«Una rotatoria per ridurre gli incidenti»
MANOPPELLO. Un primo passo è stato compiuto dall'amministrazione comunale di Manoppello per la soluzione del problema del miglioramento della circolazione stradale sulla statale 5 Tiburtina Valeria,...
MANOPPELLO. Un primo passo è stato compiuto dall'amministrazione comunale di Manoppello per la soluzione del problema del miglioramento della circolazione stradale sulla statale 5 Tiburtina Valeria, nel tratto critico che va dal bivio di Manoppello di Ponte Alba al fatidico incrocio con la strada di innesto a Manoppello Scalo. Due punti che hanno finora scritto pagine poco edificanti per la locale sicurezza stradale.
Drammatici i ricordi degli incidenti avvenuti sull'incrocio di Ponte Alba con il suo lungo elenco di decessi, avvenuti in misura minore anche sul secondo dove tutt'ora è installato sul semaforo un rilevatore di velocità e di irregolare passaggio col rosso.
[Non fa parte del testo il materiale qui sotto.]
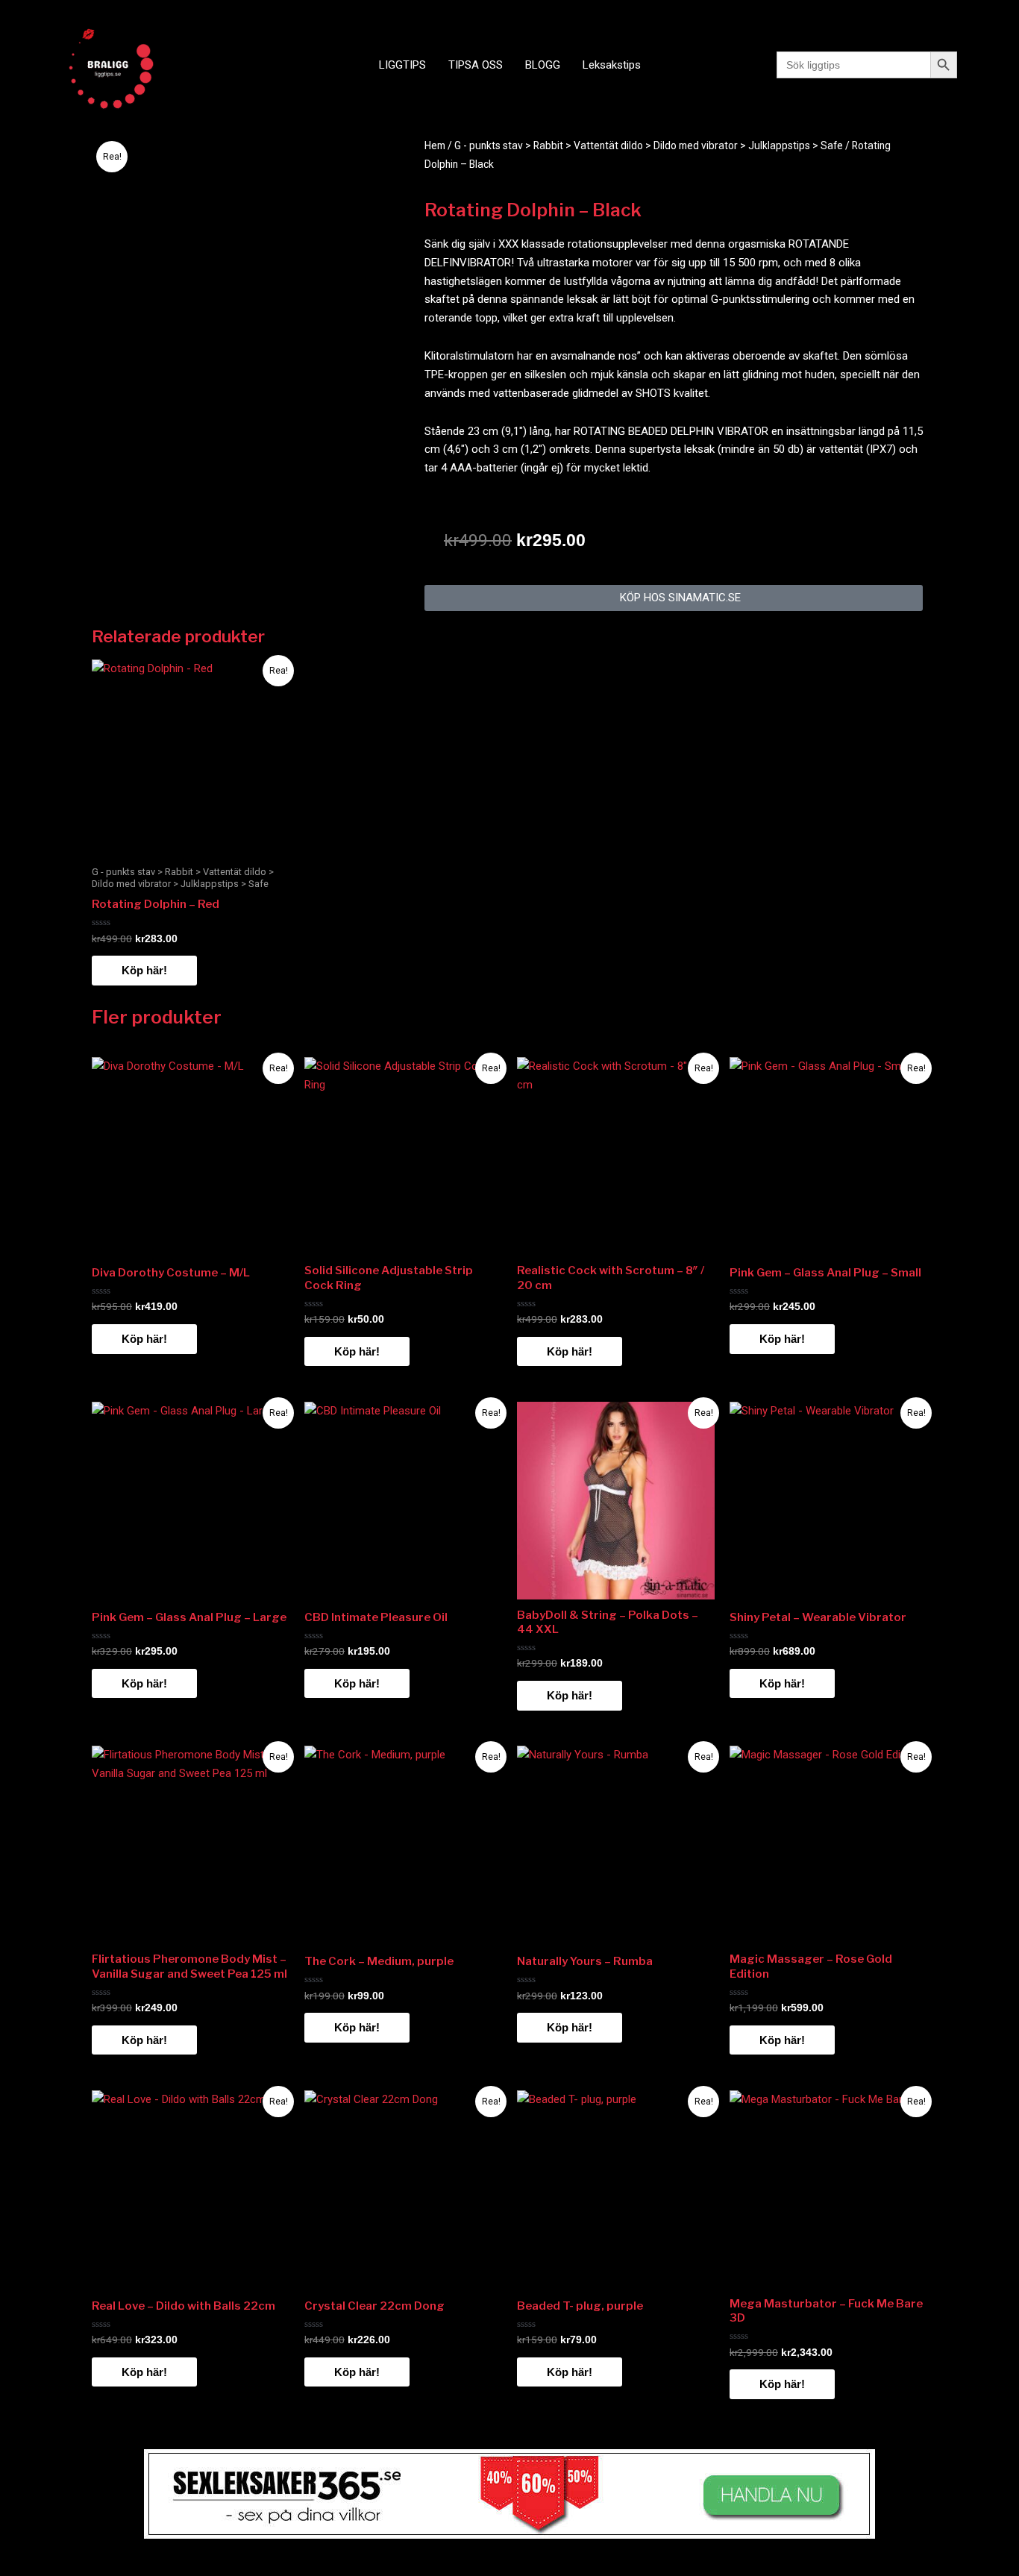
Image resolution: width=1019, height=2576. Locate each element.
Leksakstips (612, 65)
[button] (673, 598)
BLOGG (542, 65)
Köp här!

Un’attrezzatura contestata dai più perché ritenuta non proprio regolare e che finora ha elevato multe per oltre 800 mila euro. I due consiglieri di minoranza Pd, Katia Colalongo e Lorenzo Esposito, in attesa che si possa risolvere la problematica tutt'ora aperta sull'incrocio con lo Scalo per il quale è stata chiesta l’installazione di count down per rilevare gli effettivi tempi di transito degli automobilisti nell'incrocio (che in ogni caso va sistemato nella segnaletica orizzontale), si sono fatti promotori di una mozione, presentata ed approvata all'unanimità dal consiglio comunale, proprio per utilizzare i proventi ricavati dalle sanzioni elevate fino ad oggi. La mozione impegna l'amministrazione alla realizzazione di una rotatoria all'incrocio con Ponte Alba, con un progetto fatto elaborare dalla precedente amministrazione Pd di Gennaro Matarazzo. Il progetto troverebbe copertura economica dai proventi delle sanzioni emesse fino ad oggi per le violazioni del Codice della strada, per legge destinati almeno al 50% per finanziare interventi volti alla sicurezza stradale. «La costruzione di una rotonda è fondamentale», affermano i due consiglieri. In quell'incrocio transitano non solo i residenti ma anche i mezzi turistici che si dirigono verso la basilica del Volto Santo e le località montane «con un volume di traffico notevolmente cresciuto dopo l'aumento delle tariffe autostradali».